Seperti tadi pagi, kunyalakan sebatang rokok, lalu keluar menuju balkon dengan rokok di tangan. Dan seperti tadi pagi pula, aku harus kecewa. Ian sama sekali tidak memperhatikan keberadaanku.
Keesokan harinya kuulangi hal yang sama. Jam enam pagi dan jam delapan malam. Lagi-lagi, aku harus kecewa!
Ini hari ketiga aku di balkon, masih berpura-pura sebagai perokok. Masih berharap ia menyapa. Kembali harapanku sia-sia. Ian tetap bergeming.
Pagi itu aku memutuskan untuk tetap terus berpura-pura menjadi penikmat kepulan asap dan demi cinta aku akan terus berharap.
Malam kelima, seperti orang gila aku berdiri di balkon dengan sebatang rokok yang kubiarkan berasap di tanganku. Meski tak berharap banyak, mataku tetap tertuju padanya.
Tak kuduga, tetiba ia menengadahkan pandangannya ke arahku. Entah enerji supranatural dari mana merasuki tubuhku, sontak aku punya nyali melambaikan tanganku ke arahnya. Ian tak membalas lambaianku tapi malah menunduk lalu masuk ke dalam apartemennya.

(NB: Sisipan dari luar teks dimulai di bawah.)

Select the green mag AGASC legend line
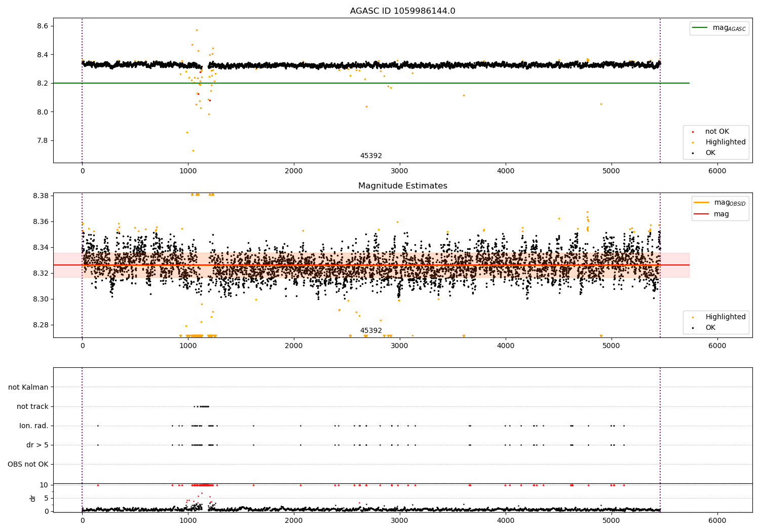This screenshot has height=532, width=760. pyautogui.click(x=700, y=28)
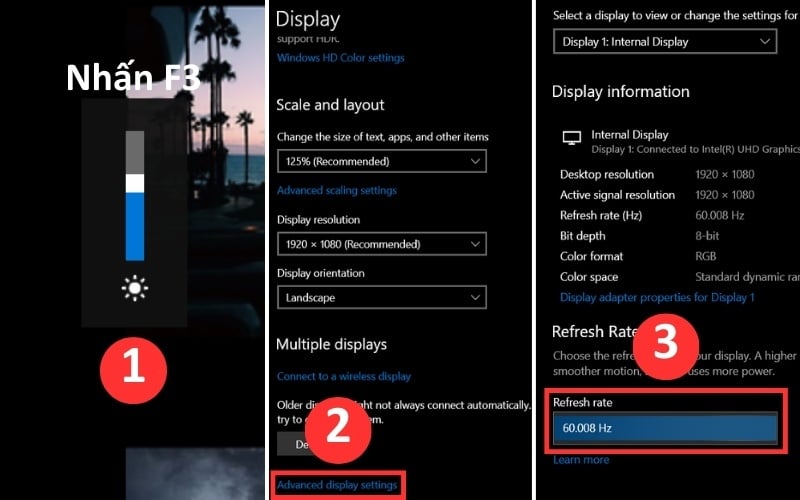The image size is (800, 500).
Task: Click the red number 2 badge
Action: pos(338,426)
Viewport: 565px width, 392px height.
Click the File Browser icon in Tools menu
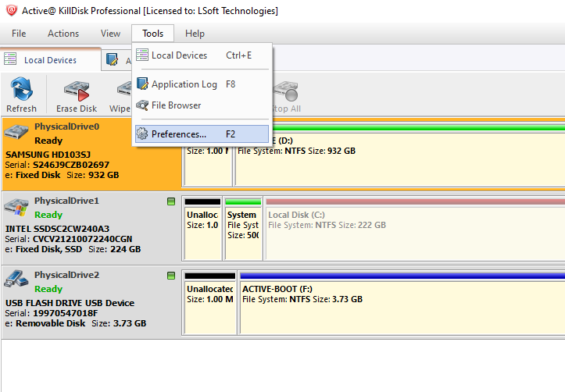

Malam itu aku takbisa tidur. Ian telah memandang ke arahku dan itu berarti ia mulai tahu akan keberadaanku. Pikiranku melayang taktentu arah.
Keesokan paginya, saat berpura-pura merokok di balkon, tanpa kuduga Ian berjalan mendekati balkonku.
"Penghuni baru, ya?"
" Iya, tapi gak juga sih aku sudah tiga mingguan tinggal di Apartemen ini!"
Percakapan itu bagaikan pemecah gunung es. Setelahnya, percakapan di balkon terus berlanjut. Jam enam pagi dan jam delapan malam. Setiap hari.